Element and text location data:
────────────────────

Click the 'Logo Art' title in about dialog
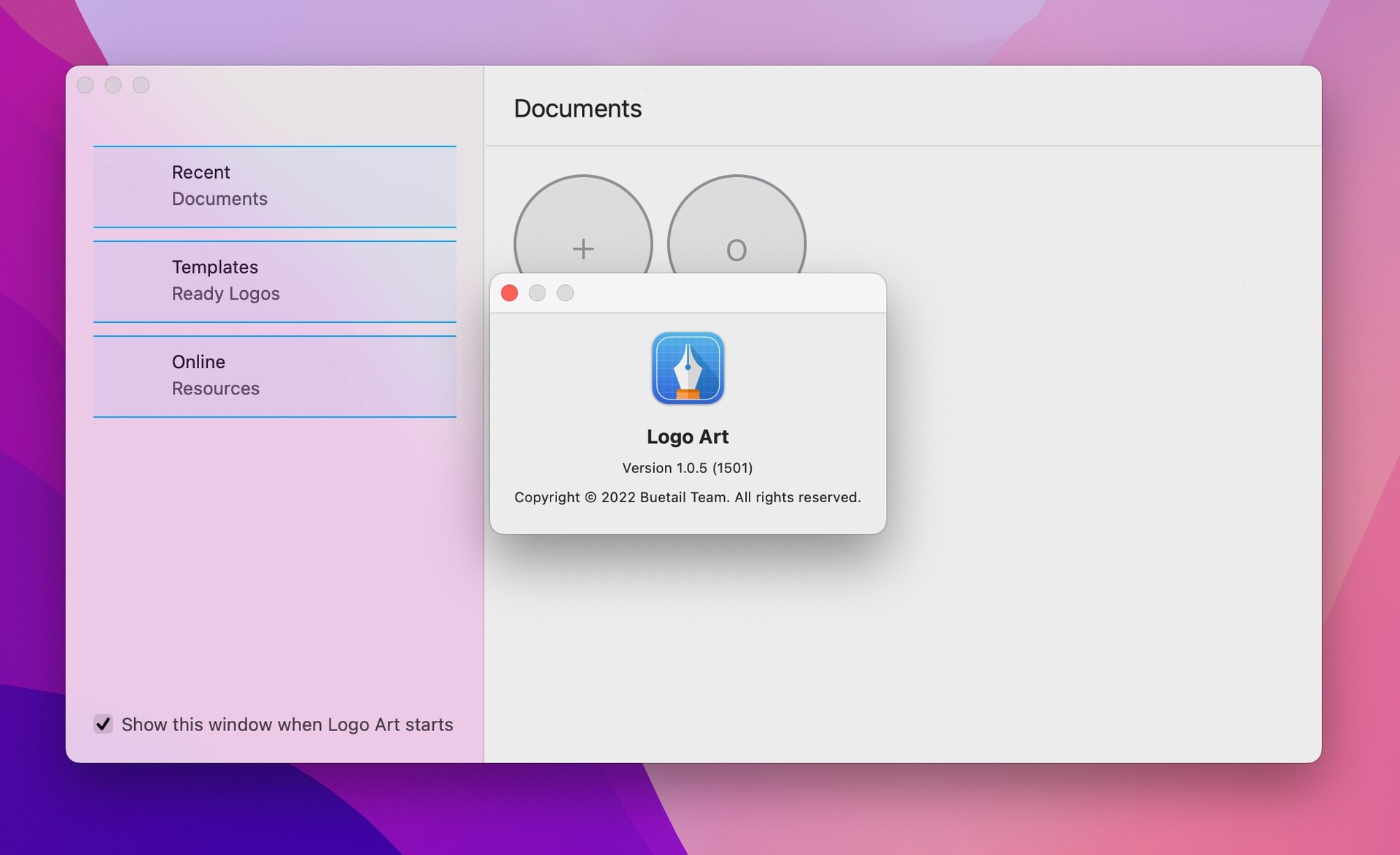[688, 437]
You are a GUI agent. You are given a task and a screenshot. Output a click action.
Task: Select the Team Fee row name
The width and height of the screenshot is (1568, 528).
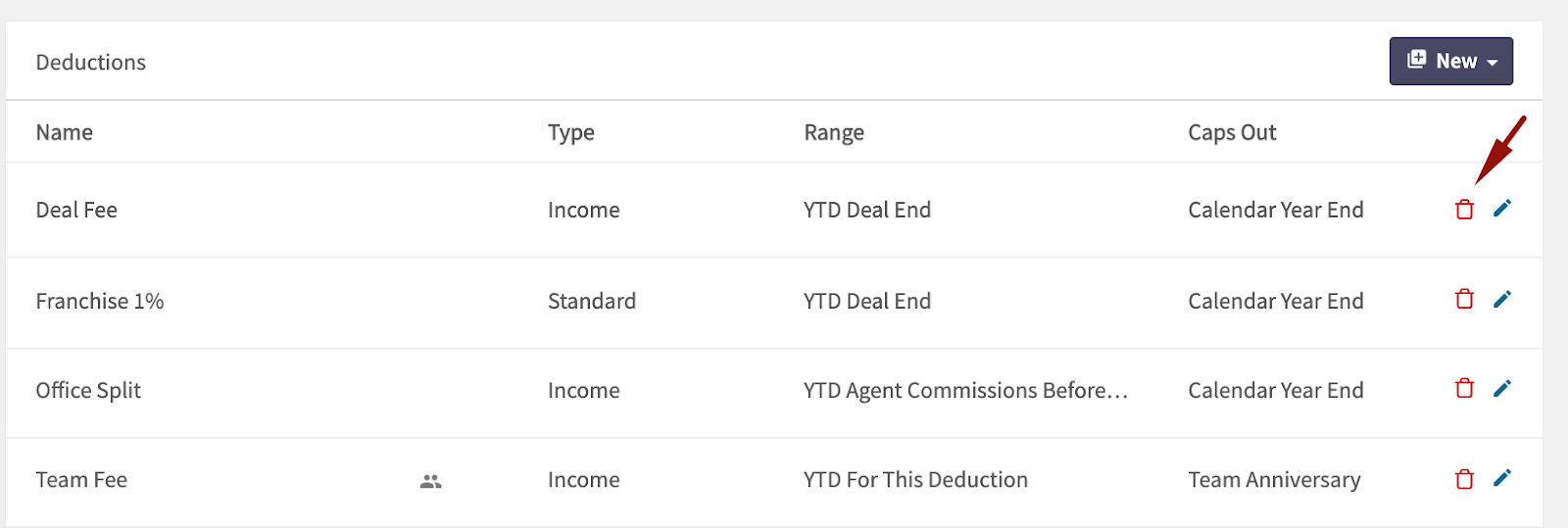click(81, 480)
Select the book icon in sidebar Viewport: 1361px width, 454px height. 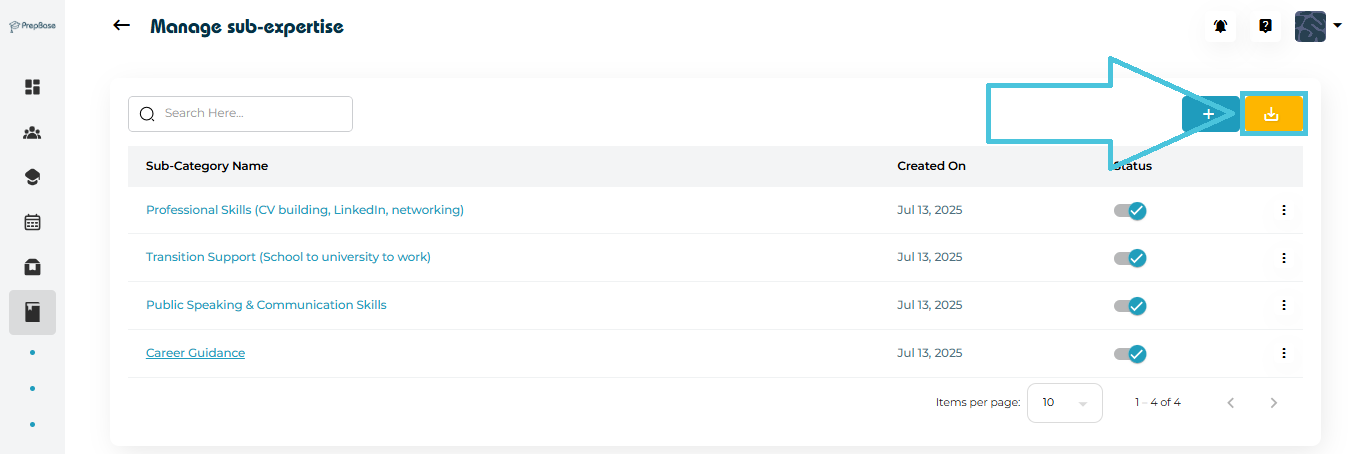[32, 312]
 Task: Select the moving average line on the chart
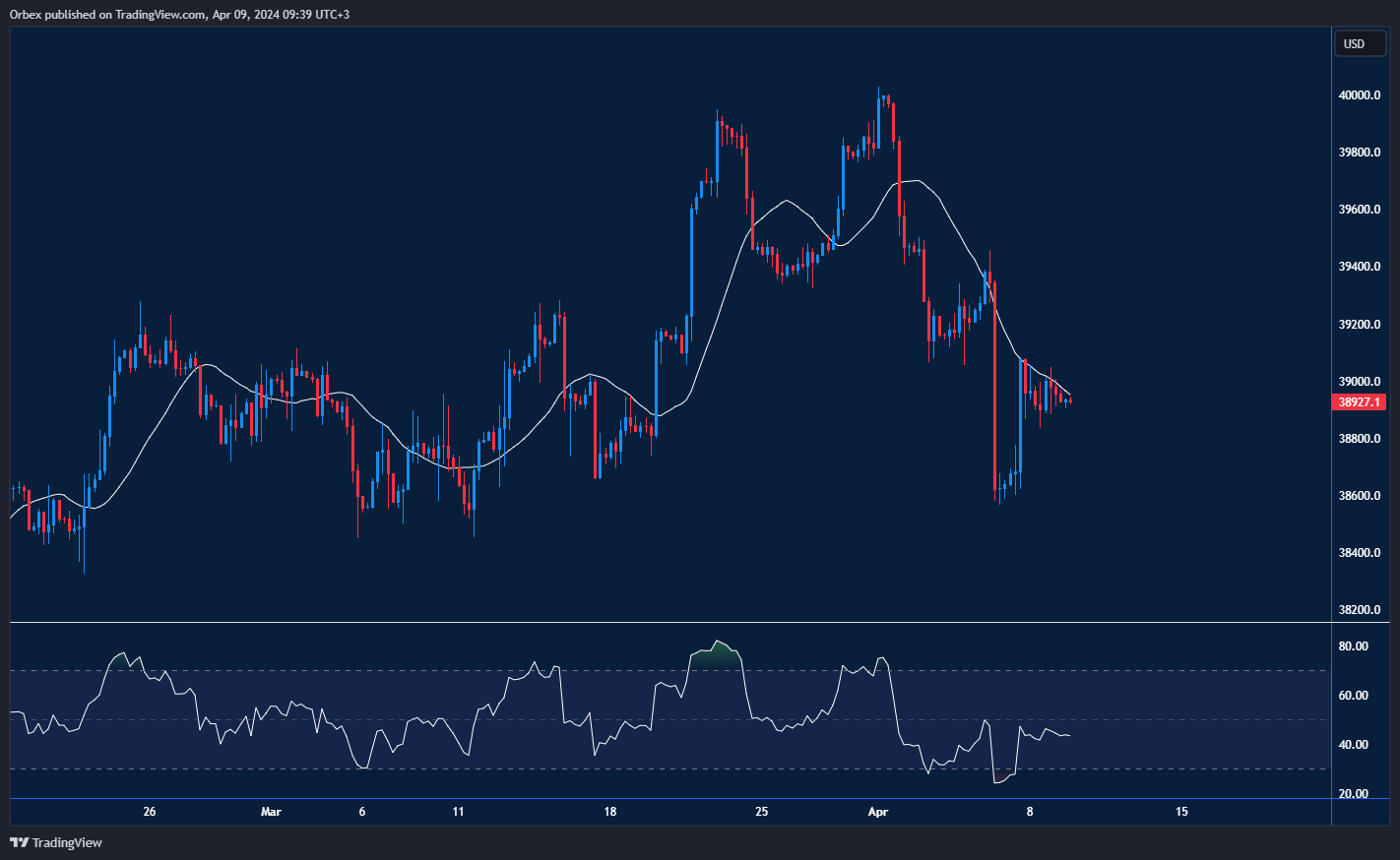click(788, 202)
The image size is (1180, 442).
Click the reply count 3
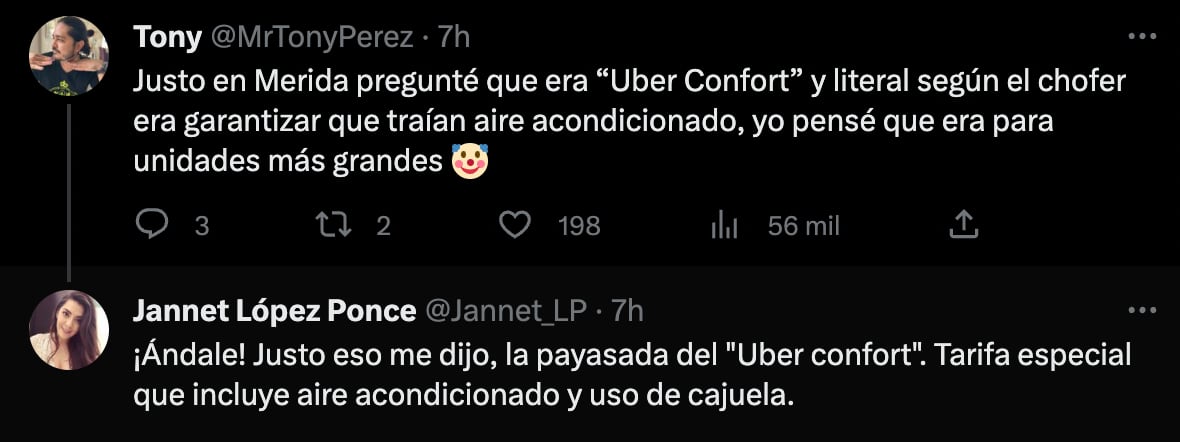pos(201,226)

────────────────────

■ **Instruction**:
Extract every line of the material above that contains the word "screenshot".

■ **Exercise response**:
You are a GUI agent. You are given a task and a screenshot. Output a click action.
The width and height of the screenshot is (1568, 528).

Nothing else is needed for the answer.